I would often build my teams around a couple of players and then I’d draft and create seasonal stats for supporting players. I would always be sure to have a guy on the team who was a switch-hitter and could play both the infield and the outfield – a supersub. He could fill all the holes that would likely be created in my mind over the course of a 162 game season if there was an injury that popped up.

I would build my pitching staff in a similar fashion. Usually a lefty would assume the role of team ace and then three or four righties would give me 25-30 quality starts behind their inspirational future Hall-of-Famer. It goes without saying that I always had a monster coming in from the bullpen in the ninth to shut the door and lock down each victory.

My teams were good.

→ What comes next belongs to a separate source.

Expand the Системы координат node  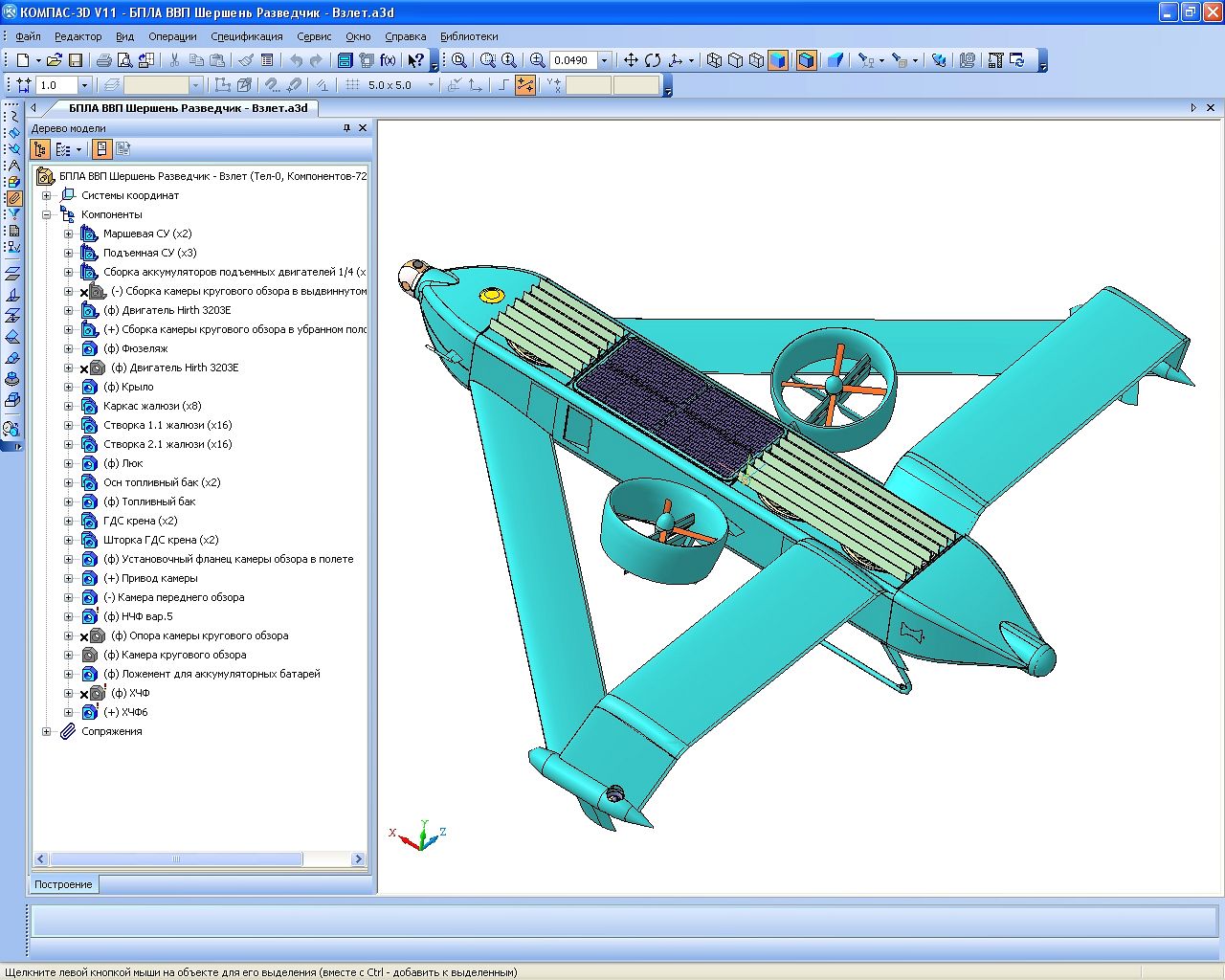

In fact, I cannot think of a single season that I created on the back of a church bulletin in which my team didn’t at least get to the World Series. They usually won.

But something I always had to adjust were the total innings pitched by my staff. If you simply assumed that a team played 162 regular season games and none went into extra innings, then the total innings had to be 1,458. That is before taking into account the playoffs and the fact that approximately 8.5% of MLB games go into extra innings.

So, there I would sit, with a beautiful, hand-made graph and spreadsheet in front of me. I was always so pleased with my work. But when I started adding up the innings pitched, I could never make them jive.

And I could never fix the mathematical problems because the pen that I had borrowed from inside my dad’s suit jacket would not erase (my dad was either teaching me a life lesson or he just hated pencils).

And I remember feeling like I had wasted all this time making this team but was unable to make it realistic. I couldn’t erase the mistakes and make it right.

Now, as an adult, I sit in meetings and make baseball teams but I have the benefit of an iPhone calculator to double check my innings and averages and ERAs.

The pain that my dad put me through by not using pencils did teach me something. Just like on the back of a First Baptist Euless church bulletin, mistakes are made in life. Sometimes it feels like our mistakes, our miscalculations, missteps or wrong turns are irreversible. It is easy to think that every wrong thing we’ve done is in ink and that the wrongs can’t be made right.

But that thinking isn’t accurate. Redemption does exist. Second chances, even third and fourth chances, are out there. A lot of times we just have to step out and assume the risk and liability of trying again.

I want to encourage you to try again. Mistakes are inevitable in life. If you can’t quickly think up your top five or 10 mistakes from the past couple of years alone then you probably aren’t living.

Sometimes, getting a second chance is as easy as forgiving yourself. Other times you have to go and confess and ask forgiveness of those you’ve hurt, wounded or let down. Deep inside I think people want to forgive. People have a lot of stuff to carry around, phones, purses, e-readers, power cords, coffee – they’d probably love to not have to carry the anger they have for you around any longer.

In cleaning up my messes, I learned about Jesus and how he was all about second chances. He didn’t even really ask anything of me. He offers up free cracks at starting fresh all the time.

It took me a good number of years to grasp that. I wish I could have understood some of that a long time ago. On a related note, I wish I would have known that Ed Walsh once threw more than 460 innings all by himself for the White Sox in 1908. That kind of info would have really helped even out the innings as I labored on the 11th pew on the right at First Baptist Euless.